(Extracted data entries)
Content starts

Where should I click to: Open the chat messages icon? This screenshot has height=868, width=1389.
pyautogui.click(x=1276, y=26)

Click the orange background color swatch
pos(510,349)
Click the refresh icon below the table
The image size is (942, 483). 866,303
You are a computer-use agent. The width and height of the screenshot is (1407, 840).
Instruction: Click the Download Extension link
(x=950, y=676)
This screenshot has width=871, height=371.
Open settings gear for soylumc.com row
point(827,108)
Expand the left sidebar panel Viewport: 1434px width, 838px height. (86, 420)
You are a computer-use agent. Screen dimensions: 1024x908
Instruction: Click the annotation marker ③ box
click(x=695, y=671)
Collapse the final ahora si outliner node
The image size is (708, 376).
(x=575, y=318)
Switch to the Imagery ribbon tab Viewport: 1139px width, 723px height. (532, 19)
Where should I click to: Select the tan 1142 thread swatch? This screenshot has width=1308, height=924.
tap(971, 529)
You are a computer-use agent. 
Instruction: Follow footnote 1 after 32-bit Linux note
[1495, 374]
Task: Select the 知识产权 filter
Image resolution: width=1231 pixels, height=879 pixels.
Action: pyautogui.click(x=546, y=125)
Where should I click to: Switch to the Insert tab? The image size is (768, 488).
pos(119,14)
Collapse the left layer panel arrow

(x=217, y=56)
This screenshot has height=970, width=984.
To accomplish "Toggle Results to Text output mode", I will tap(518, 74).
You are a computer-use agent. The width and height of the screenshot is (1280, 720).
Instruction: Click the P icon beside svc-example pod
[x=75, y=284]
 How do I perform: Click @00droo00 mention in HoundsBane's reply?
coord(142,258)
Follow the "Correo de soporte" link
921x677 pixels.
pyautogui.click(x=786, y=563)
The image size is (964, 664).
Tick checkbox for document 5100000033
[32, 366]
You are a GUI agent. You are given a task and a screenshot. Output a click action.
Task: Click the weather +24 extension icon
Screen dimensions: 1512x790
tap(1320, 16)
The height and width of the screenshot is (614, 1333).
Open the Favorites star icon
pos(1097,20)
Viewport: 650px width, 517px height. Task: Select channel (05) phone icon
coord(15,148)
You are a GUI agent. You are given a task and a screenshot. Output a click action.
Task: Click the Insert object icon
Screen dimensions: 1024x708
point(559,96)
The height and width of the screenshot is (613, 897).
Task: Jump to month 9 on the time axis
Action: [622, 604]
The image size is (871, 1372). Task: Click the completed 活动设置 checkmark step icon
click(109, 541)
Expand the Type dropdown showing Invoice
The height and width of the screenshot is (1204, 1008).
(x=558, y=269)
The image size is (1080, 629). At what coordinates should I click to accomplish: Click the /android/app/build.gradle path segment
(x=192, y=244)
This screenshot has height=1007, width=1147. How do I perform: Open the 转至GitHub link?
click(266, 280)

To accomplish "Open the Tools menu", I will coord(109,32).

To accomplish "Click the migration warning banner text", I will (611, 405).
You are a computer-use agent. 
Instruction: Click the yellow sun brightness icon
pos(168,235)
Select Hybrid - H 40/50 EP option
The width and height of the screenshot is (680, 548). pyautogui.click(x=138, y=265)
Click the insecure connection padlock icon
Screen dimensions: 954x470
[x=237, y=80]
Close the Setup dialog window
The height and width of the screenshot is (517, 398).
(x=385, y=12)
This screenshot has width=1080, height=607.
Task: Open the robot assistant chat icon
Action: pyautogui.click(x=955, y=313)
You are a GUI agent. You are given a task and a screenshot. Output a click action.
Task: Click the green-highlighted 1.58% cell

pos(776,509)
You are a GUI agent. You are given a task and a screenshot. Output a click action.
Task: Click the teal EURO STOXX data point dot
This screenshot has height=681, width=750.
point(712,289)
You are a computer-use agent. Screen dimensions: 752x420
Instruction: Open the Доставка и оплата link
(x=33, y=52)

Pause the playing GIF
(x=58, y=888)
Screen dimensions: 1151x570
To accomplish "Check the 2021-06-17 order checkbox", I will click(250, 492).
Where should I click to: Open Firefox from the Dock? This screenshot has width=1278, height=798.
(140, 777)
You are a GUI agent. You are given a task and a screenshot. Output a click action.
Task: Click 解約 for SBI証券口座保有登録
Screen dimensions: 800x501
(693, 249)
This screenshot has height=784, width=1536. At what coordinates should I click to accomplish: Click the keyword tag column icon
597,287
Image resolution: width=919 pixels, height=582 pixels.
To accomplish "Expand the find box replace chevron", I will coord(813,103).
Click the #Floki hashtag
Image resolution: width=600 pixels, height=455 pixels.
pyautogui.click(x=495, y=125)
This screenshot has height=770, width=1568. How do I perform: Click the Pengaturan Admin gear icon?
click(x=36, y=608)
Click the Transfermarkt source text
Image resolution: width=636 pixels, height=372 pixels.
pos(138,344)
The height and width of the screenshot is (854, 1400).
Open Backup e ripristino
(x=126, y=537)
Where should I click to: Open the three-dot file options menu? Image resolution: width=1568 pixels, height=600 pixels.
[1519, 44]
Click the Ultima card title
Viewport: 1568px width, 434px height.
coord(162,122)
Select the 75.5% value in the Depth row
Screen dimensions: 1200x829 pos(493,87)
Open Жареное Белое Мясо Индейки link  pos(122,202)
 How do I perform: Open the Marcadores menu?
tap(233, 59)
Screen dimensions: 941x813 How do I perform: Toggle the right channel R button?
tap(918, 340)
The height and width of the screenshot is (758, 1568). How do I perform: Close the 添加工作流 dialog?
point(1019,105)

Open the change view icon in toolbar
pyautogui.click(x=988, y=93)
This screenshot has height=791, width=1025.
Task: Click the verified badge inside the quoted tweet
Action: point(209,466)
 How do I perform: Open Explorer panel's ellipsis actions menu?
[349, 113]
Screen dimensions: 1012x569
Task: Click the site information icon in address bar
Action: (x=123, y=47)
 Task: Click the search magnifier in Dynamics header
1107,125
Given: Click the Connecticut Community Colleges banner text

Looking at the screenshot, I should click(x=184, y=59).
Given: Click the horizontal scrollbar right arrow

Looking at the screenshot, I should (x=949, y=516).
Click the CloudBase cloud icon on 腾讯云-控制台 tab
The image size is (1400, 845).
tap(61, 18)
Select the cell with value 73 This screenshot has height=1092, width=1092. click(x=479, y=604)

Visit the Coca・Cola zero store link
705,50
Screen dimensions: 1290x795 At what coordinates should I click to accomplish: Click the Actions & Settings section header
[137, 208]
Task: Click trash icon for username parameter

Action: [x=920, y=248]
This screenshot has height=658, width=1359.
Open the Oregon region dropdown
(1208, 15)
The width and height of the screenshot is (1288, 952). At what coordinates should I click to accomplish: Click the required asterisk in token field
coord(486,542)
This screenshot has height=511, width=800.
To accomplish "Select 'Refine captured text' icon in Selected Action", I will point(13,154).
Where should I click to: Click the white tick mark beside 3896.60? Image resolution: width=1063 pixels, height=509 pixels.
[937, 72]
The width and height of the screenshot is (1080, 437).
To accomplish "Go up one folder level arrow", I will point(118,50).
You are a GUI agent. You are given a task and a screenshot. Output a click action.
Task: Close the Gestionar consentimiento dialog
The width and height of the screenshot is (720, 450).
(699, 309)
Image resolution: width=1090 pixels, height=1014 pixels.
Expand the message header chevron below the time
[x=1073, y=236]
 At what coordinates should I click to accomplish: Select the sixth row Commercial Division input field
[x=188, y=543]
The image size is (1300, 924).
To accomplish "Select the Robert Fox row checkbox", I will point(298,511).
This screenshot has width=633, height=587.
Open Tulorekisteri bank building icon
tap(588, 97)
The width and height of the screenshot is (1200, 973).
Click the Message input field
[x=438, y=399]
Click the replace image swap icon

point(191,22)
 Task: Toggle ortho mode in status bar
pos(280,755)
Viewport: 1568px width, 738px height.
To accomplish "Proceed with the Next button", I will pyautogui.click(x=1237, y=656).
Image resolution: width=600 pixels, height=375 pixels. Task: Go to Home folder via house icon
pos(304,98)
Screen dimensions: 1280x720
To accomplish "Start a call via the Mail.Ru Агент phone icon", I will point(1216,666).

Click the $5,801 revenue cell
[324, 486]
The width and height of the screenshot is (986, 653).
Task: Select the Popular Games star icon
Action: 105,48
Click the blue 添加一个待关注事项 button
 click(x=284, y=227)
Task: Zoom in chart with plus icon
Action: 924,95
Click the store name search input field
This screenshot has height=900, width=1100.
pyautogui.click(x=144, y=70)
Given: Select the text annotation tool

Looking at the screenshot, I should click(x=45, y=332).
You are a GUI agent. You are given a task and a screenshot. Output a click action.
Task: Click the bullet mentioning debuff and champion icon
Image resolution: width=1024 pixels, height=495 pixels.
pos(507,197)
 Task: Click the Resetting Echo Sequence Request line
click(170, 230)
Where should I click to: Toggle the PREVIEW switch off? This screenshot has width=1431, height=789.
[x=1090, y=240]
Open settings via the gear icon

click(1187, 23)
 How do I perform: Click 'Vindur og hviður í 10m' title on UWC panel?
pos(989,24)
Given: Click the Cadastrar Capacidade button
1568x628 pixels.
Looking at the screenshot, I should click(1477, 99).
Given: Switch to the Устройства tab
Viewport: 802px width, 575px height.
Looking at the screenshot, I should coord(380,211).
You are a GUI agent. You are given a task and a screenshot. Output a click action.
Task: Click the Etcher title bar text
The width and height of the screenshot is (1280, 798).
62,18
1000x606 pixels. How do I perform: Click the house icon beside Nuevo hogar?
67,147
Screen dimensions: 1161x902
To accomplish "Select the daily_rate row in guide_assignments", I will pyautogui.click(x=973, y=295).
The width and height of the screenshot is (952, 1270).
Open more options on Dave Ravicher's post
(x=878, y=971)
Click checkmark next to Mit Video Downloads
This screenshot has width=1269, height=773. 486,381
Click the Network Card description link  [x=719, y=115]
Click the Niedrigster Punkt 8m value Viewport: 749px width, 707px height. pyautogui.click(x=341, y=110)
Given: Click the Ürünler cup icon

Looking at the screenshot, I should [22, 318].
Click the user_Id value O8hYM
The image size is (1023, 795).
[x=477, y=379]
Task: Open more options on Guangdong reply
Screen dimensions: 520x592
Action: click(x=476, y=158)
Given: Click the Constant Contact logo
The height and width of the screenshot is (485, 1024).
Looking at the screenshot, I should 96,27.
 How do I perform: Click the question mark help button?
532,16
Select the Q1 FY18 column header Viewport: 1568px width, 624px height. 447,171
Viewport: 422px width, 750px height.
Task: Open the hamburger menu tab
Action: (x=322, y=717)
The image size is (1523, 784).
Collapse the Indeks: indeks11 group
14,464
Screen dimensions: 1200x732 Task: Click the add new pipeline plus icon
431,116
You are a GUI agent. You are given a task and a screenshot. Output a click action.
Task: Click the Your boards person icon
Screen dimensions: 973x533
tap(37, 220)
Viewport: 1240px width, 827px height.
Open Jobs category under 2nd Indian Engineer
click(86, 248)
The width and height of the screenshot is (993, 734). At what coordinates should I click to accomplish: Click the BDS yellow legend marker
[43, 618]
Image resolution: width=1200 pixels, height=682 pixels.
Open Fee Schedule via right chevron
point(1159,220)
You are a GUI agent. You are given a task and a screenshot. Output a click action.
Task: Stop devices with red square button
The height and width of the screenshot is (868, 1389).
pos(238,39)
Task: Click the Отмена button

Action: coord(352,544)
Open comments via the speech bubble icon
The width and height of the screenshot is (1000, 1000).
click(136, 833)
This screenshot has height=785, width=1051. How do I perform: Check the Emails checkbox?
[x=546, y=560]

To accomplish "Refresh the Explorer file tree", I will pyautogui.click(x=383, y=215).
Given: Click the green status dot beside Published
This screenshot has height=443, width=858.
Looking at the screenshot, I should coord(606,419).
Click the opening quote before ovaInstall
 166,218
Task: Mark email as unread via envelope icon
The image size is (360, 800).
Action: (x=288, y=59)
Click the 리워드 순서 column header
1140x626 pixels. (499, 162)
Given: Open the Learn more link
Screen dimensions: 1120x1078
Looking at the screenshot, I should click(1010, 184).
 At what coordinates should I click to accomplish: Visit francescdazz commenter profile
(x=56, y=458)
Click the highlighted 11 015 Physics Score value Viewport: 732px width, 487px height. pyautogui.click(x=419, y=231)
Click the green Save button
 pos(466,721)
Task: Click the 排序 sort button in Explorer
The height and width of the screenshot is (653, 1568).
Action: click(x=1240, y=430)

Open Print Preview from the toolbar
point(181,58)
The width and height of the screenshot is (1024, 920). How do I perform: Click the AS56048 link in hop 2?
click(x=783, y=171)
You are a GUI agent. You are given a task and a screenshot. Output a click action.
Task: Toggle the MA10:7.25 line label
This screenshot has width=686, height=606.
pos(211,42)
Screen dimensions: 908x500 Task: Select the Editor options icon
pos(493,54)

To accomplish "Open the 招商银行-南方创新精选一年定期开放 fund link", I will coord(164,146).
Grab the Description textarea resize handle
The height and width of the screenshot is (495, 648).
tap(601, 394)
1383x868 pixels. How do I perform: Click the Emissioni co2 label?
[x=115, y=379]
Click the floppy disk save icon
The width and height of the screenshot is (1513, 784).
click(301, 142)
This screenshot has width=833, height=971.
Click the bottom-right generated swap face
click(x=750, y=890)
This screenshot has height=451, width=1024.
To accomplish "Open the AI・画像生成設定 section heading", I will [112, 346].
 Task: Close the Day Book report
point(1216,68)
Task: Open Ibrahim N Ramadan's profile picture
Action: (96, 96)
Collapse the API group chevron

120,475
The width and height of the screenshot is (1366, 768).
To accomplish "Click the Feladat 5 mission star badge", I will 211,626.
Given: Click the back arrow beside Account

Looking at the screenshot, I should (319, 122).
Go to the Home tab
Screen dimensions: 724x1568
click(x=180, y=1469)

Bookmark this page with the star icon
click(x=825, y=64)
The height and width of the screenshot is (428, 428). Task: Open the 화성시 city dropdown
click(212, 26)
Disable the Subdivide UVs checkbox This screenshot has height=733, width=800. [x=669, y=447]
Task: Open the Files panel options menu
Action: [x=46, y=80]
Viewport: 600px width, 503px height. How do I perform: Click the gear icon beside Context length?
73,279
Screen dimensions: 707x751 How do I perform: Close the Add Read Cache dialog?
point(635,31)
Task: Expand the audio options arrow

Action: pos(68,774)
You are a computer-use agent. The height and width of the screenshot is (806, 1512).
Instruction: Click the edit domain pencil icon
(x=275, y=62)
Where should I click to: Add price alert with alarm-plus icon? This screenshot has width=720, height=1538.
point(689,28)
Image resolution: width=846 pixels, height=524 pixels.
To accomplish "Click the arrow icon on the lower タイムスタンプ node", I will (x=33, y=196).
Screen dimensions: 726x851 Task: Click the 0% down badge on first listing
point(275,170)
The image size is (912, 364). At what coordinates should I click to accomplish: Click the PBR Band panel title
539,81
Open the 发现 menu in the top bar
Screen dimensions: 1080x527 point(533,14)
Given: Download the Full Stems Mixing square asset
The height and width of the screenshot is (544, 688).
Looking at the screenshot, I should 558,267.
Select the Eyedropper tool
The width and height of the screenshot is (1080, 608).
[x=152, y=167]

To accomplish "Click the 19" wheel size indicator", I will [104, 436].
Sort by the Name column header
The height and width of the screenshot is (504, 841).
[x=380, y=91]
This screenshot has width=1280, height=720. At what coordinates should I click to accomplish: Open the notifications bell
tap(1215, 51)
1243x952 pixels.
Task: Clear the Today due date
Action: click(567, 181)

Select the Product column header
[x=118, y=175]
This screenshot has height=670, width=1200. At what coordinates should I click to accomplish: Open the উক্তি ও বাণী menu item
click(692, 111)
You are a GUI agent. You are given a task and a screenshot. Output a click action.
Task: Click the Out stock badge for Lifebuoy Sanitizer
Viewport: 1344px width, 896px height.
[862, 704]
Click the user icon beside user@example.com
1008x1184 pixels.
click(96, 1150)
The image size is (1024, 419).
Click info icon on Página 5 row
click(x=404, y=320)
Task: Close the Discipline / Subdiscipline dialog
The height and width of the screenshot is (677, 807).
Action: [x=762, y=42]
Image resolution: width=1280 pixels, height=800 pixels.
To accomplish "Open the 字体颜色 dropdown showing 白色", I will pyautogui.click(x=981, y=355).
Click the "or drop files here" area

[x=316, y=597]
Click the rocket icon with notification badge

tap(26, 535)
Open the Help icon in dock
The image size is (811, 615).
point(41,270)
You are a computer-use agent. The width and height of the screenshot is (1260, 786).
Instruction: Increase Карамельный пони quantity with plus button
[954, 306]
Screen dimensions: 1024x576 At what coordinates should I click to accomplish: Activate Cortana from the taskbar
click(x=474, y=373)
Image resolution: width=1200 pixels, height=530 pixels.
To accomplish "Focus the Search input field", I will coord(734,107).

Content ends

REQUIRED WORK: What is the number of lines in the data that include "square"? Answer with that number alone.

EXERCISE RESULT: 2